> ИСХОДНЫЙ ТЕКСТ
Размышляя об этом, мы ответим сразу на два вопроса. С одной стороны, это поможет нам прояснить природу политического режима, запрещающего те или иные изображения, то есть в данном случае — природу сталинского режима и террора. А с другой, — понять политическую силу фотографии, ее сущность и социальную направленность. Поэтому наш анализ будет развиваться сразу по двум осям: эстетики и политики.
Вымарывание изображений «врага» принимало разнообразные формы, однако можно выделить несколько наиболее распространенных способов «наказания изображений».
Зачастую на фотографии целые участки заливались чернилами, как это можно наблюдать на коллаже в духе позднего конструктивизма (илл. 1) или на другой фотографии, представляющей «ударников» строительства, точнее, группу функционеров высшего звена (илл. 2). При этом фамилии исчезнувших тоже вымарывались. Иногда такое вымарывание носило точечный характер, затрагивая лишь лицо «врага народа» (илл. 3).
Илл. 1. Фотомонтаж «Выступление на I съезде дорожников т. Кагановича Ю.М., т. Прамнэка Э.К., портреты ударников строительства». 22 мая 1934 года.

> ИЗВЛЕЧЁННЫЕ СТРОКИ

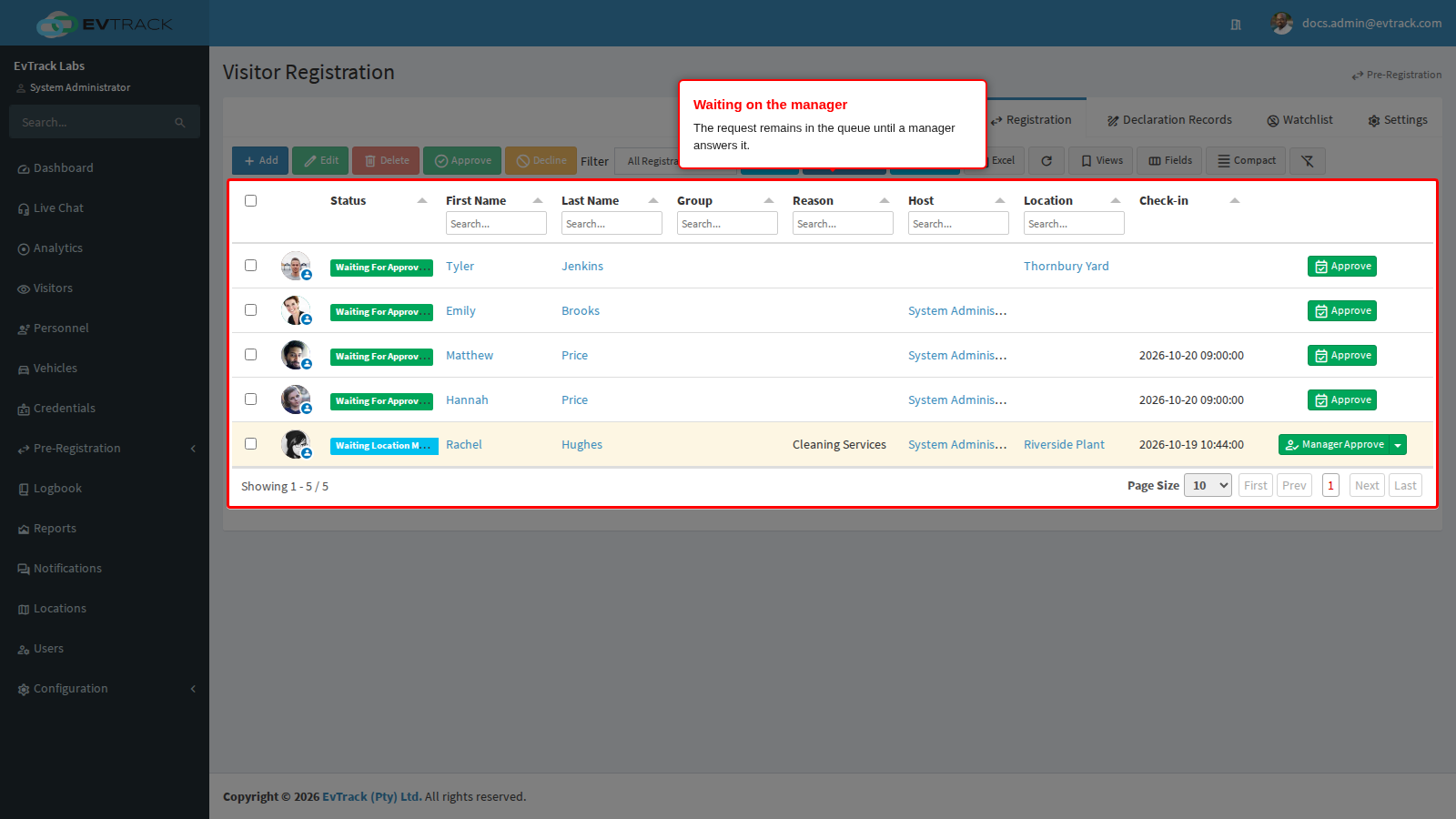Open the Thornbury Yard location link

click(x=1066, y=267)
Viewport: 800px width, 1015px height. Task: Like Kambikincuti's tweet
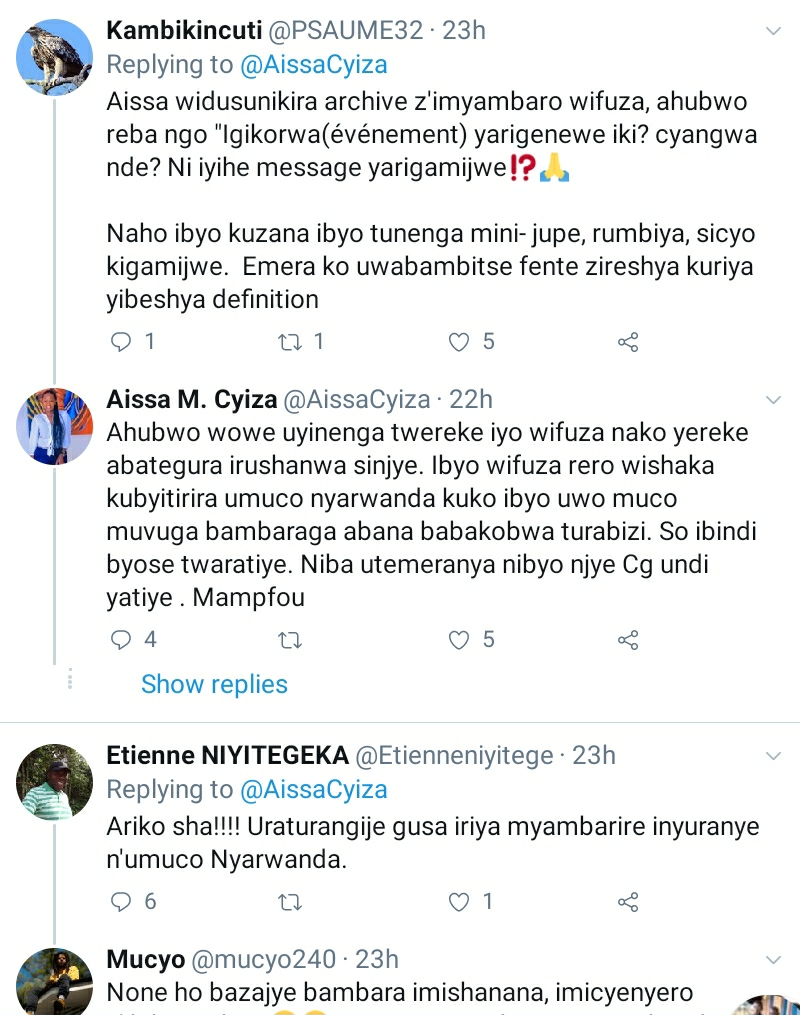point(459,342)
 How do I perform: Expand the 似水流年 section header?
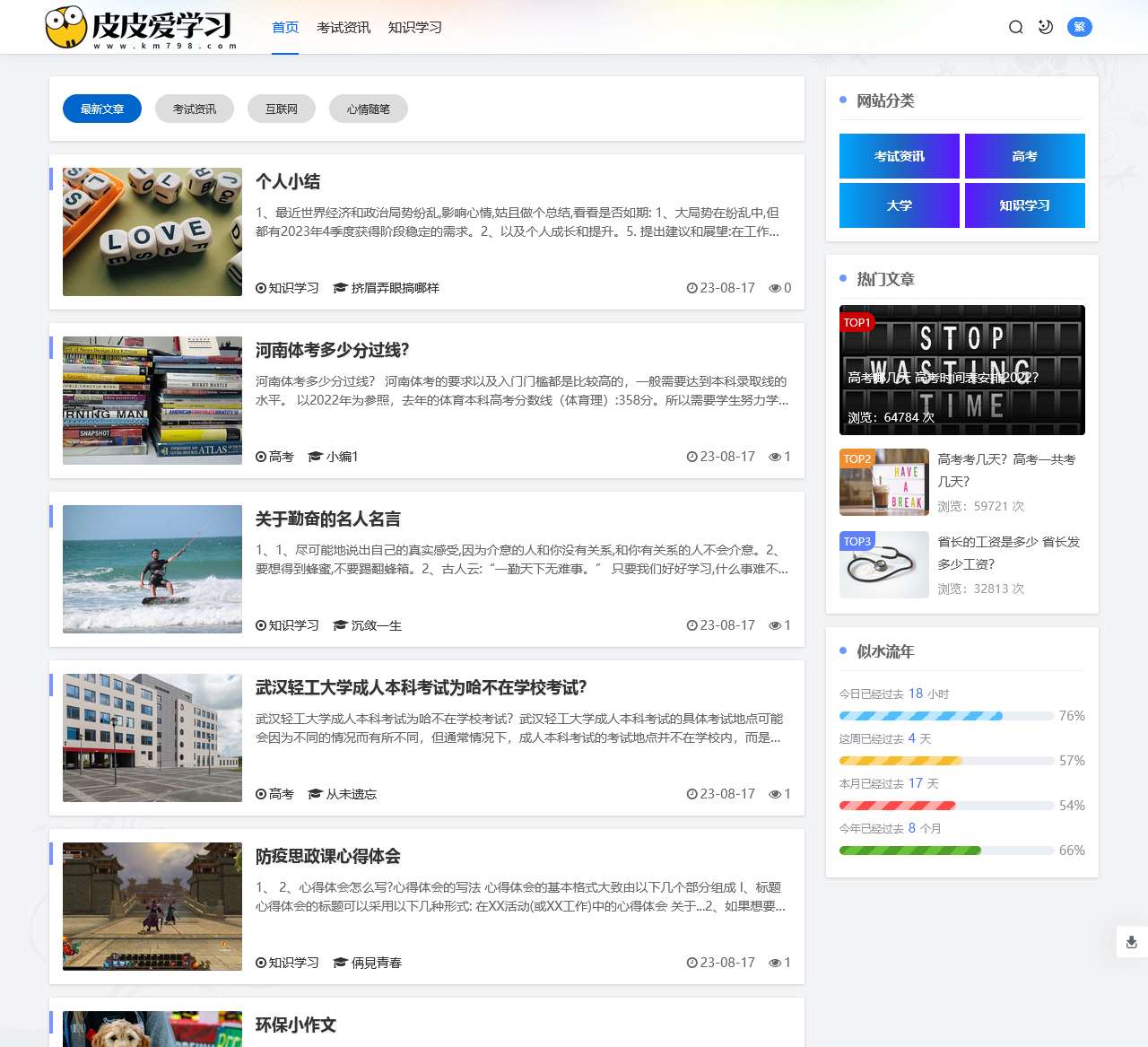tap(888, 651)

> ЧТО ТРЕБУЕТСЯ
Отредактируйте отрывок текста о вымарывании изображений между словами «Зачастую на фотографии» и «мая 1934 года.» включительно, заменив «чернилами» на «тушью».

> РЕШЕНИЕ ЗАДАНИЯ
Зачастую на фотографии целые участки заливались тушью, как это можно наблюдать на коллаже в духе позднего конструктивизма (илл. 1) или на другой фотографии, представляющей «ударников» строительства, точнее, группу функционеров высшего звена (илл. 2). При этом фамилии исчезнувших тоже вымарывались. Иногда такое вымарывание носило точечный характер, затрагивая лишь лицо «врага народа» (илл. 3).
Илл. 1. Фотомонтаж «Выступление на I съезде дорожников т. Кагановича Ю.М., т. Прамнэка Э.К., портреты ударников строительства». 22 мая 1934 года.